Ah, homeownership. The lure of harvesting vegetables from your very own garden, selecting your own wall colors (hasta la vista, landlord-mandated color schemes), and actually having a front lawn to mow/play cornhole is hard to resist. It’s an almost taken for granted aspect of the “American Dream,” and for many, the starting line for accumulating asset-based wealth.
For most, the first step toward homeownership involves making a down payment—which usually requires that you pay around 20% of the overall home price up front. Though most would probably prefer not to, there are some benefits to this step: it lowers the overall amount of money you need to borrow, it (usually) enables you to avoid paying mortgage insurance, and it can help you learn to view homeownership as a long-term goal.
Despite these well-known pros, most Americans aren’t even able to set aside $500 for emergencies, let alone pay a down payment on a home.
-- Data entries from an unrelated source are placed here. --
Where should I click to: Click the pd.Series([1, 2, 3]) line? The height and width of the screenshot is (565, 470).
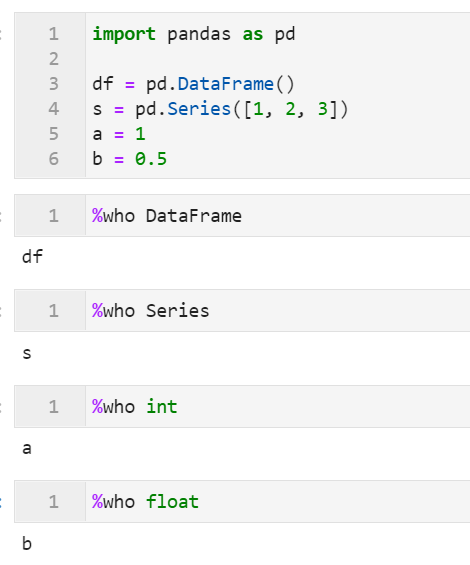220,109
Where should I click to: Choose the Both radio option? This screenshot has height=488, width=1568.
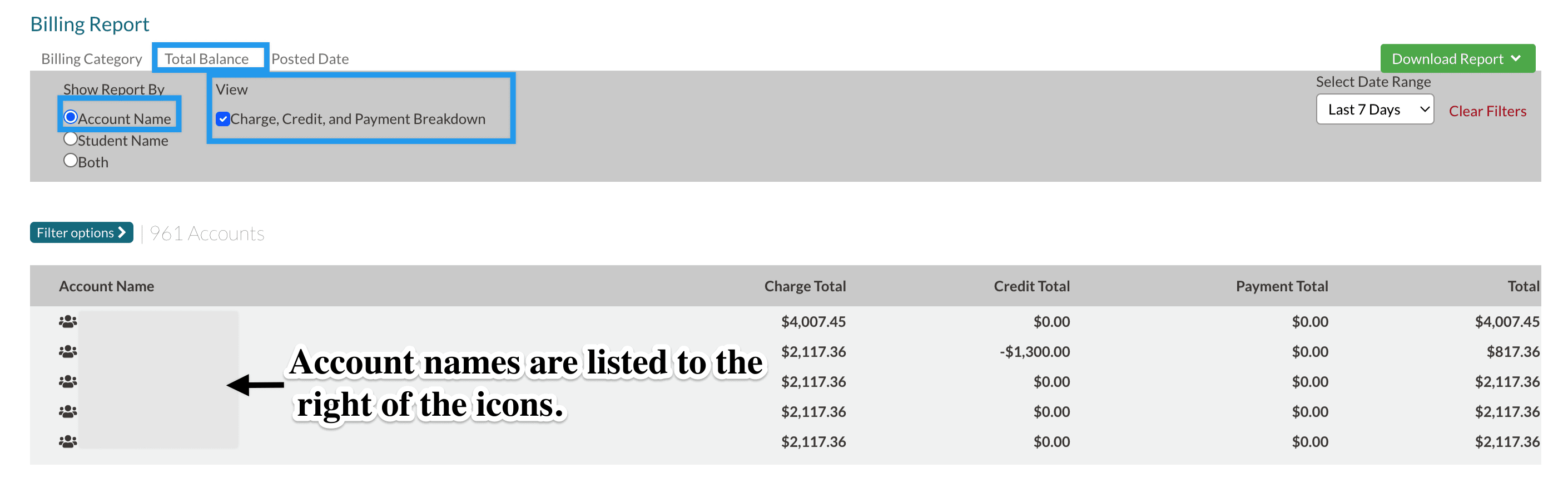71,161
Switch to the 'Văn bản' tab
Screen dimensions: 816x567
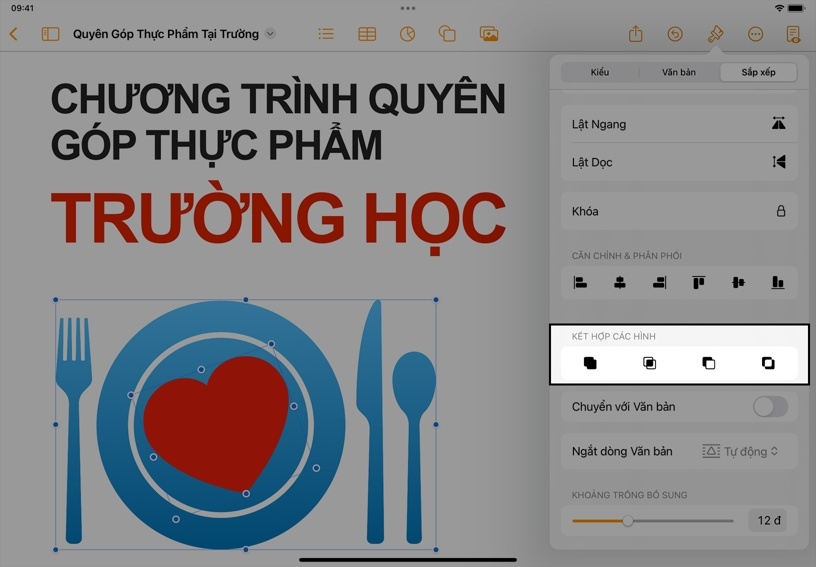point(679,72)

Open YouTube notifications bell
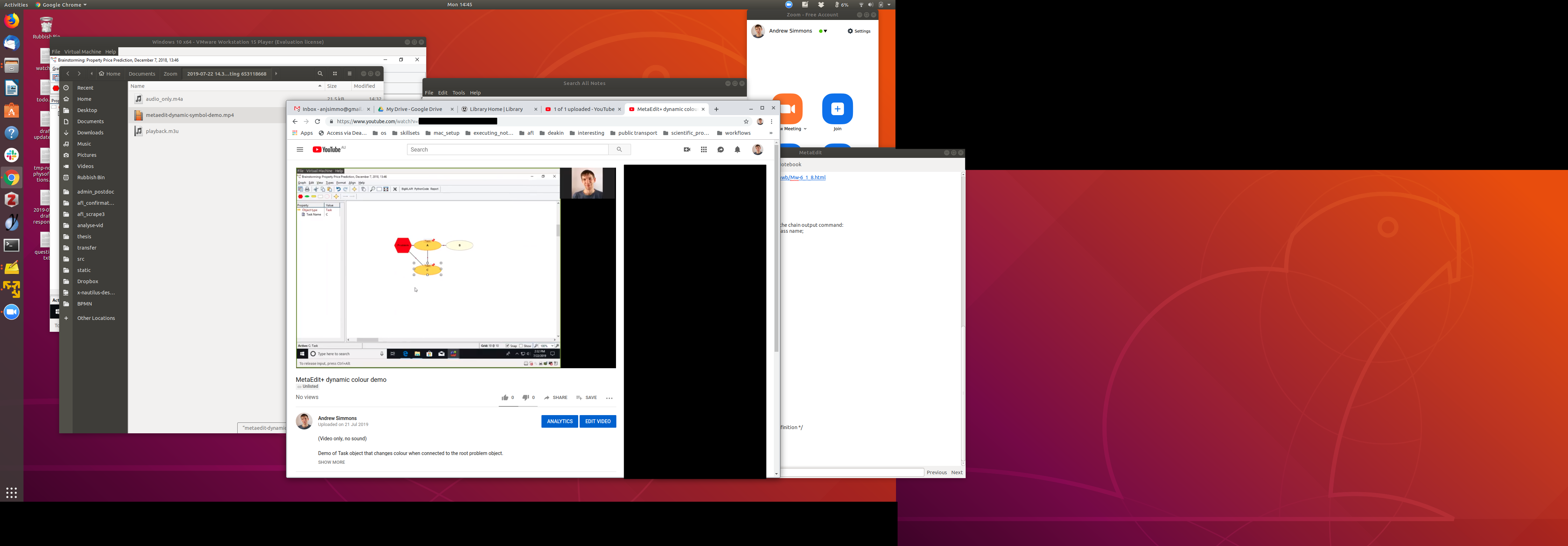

In May of 2017, a report released by the Denver Metro Association of REALTORS showed the median price of a single-family home in Denver to be a whopping $417,800. What’s worse, even buyers looking at houses below that median price would, in most cases, be required to pay a down payment of at least $80,000 to avoid mortgage insurance. Holy unaffordable! For those with the added burden of student loan debt, the ability to save 20% may seem as unlikely as winning the lottery. Even the director of home finance for the Colorado Housing and Finance Authority (CHFA), Dan McMahon, agrees: “It’s unrealistic for many.”
While the concerns surrounding unaffordable homeownership in Colorado are certainly growing, don’t panic just yet. CHFA has been helping Coloradans through the changing housing market since 1974, aiming to “strengthen Colorado by investing in affordable housing and community development.” This includes providing down payment assistance and home loan programs that actually make housing seem pretty affordable. How about them apples?
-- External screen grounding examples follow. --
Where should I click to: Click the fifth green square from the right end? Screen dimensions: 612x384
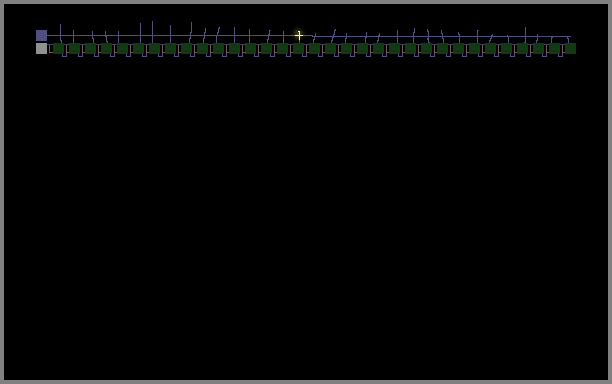tap(506, 48)
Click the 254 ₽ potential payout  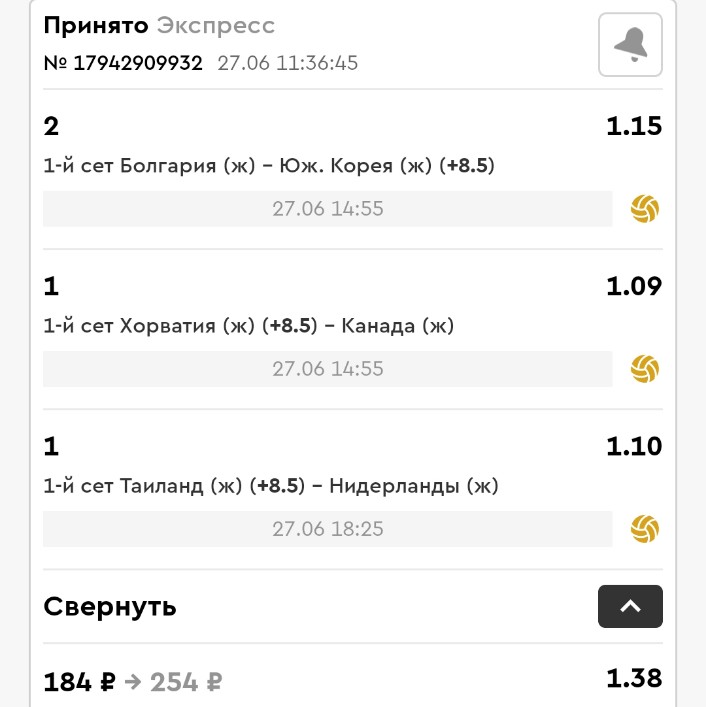186,683
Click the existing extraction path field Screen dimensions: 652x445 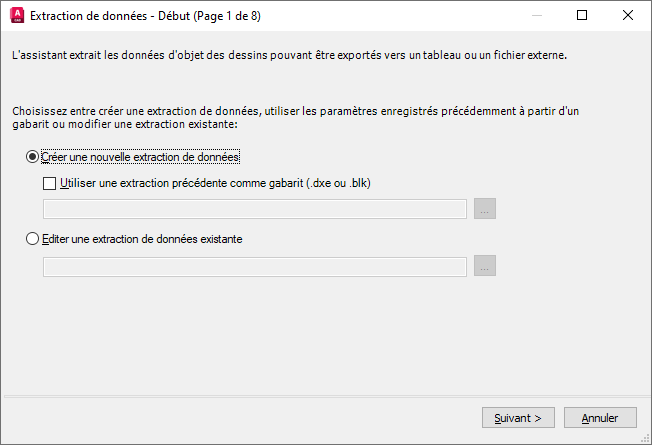point(255,266)
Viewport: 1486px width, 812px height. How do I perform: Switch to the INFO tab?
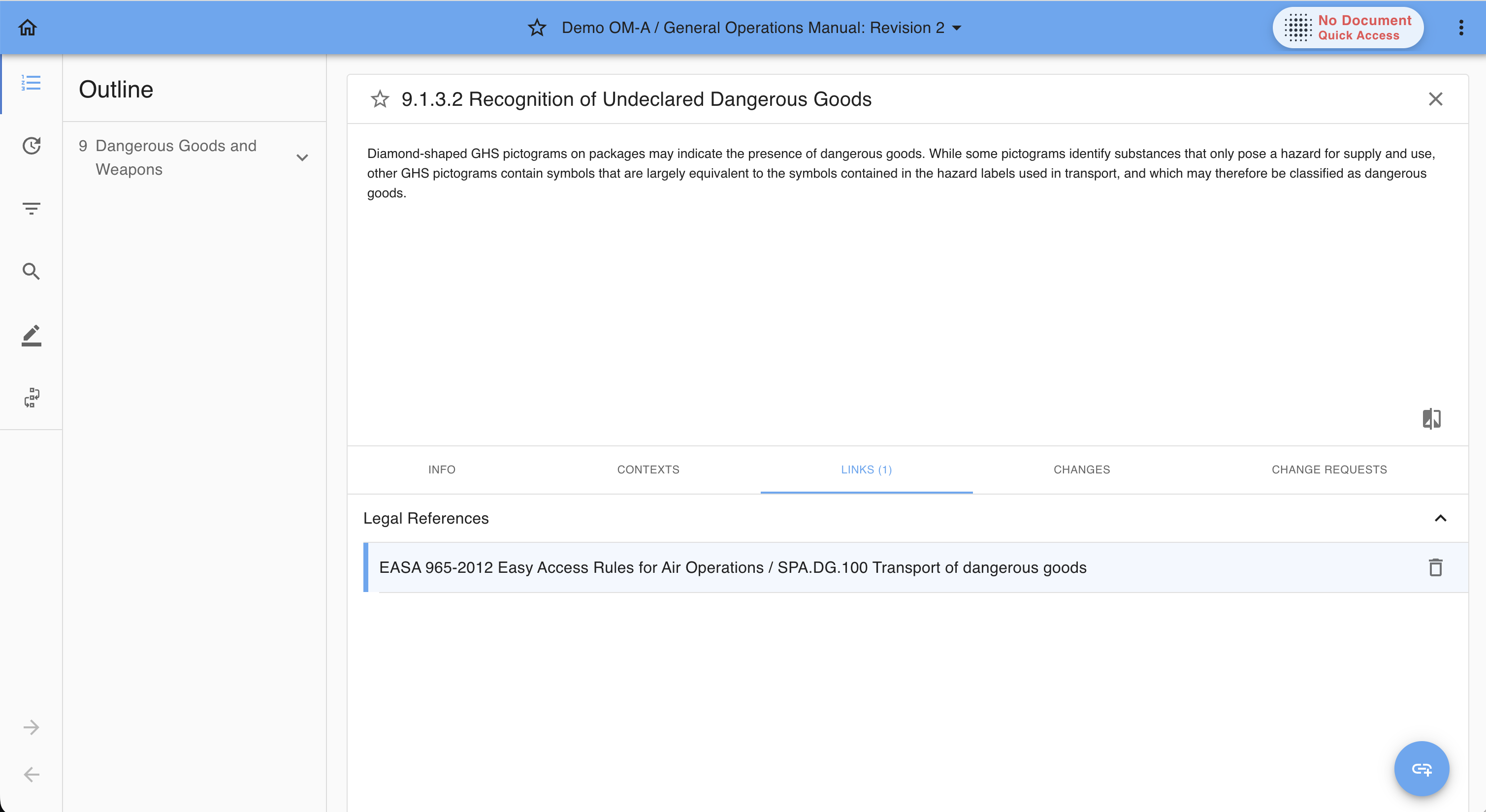(442, 469)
CHFA’s program works to make mortgages more affordable by providing 3% of the down payment—so long as homebuyers acquire their mortgage through one of its participating lenders. There are also income limits (dependent on your household size and the county you want to live in) and a minimum FICO credit score (620).
For the newbies, CHFA requires a homebuyer’s education class to help you gain more information about the process, and how to maintain your new investment. However, the program isn’t limited to new homeowners alone—those who have previously owned their own place can also qualify.
McMahon estimates CHFA’s average down payment assistance to be $6,000—and that monetary assistance is helpful to more than just the buyer. By making the process of purchasing a home more affordable up front, CHFA allows people to spend more money in their local communities, thereby benefiting the Colorado economy. To date, CHFA has generated $142 billion in economic output in Colorado. That’s a lot of cash!
No matter where you are at on the road to homeownership, it’s never too early to begin planning. With proactive thinking and a little help from organizations like CHFA, the dream of owning a home is never too far away. Get ready to plant that garden.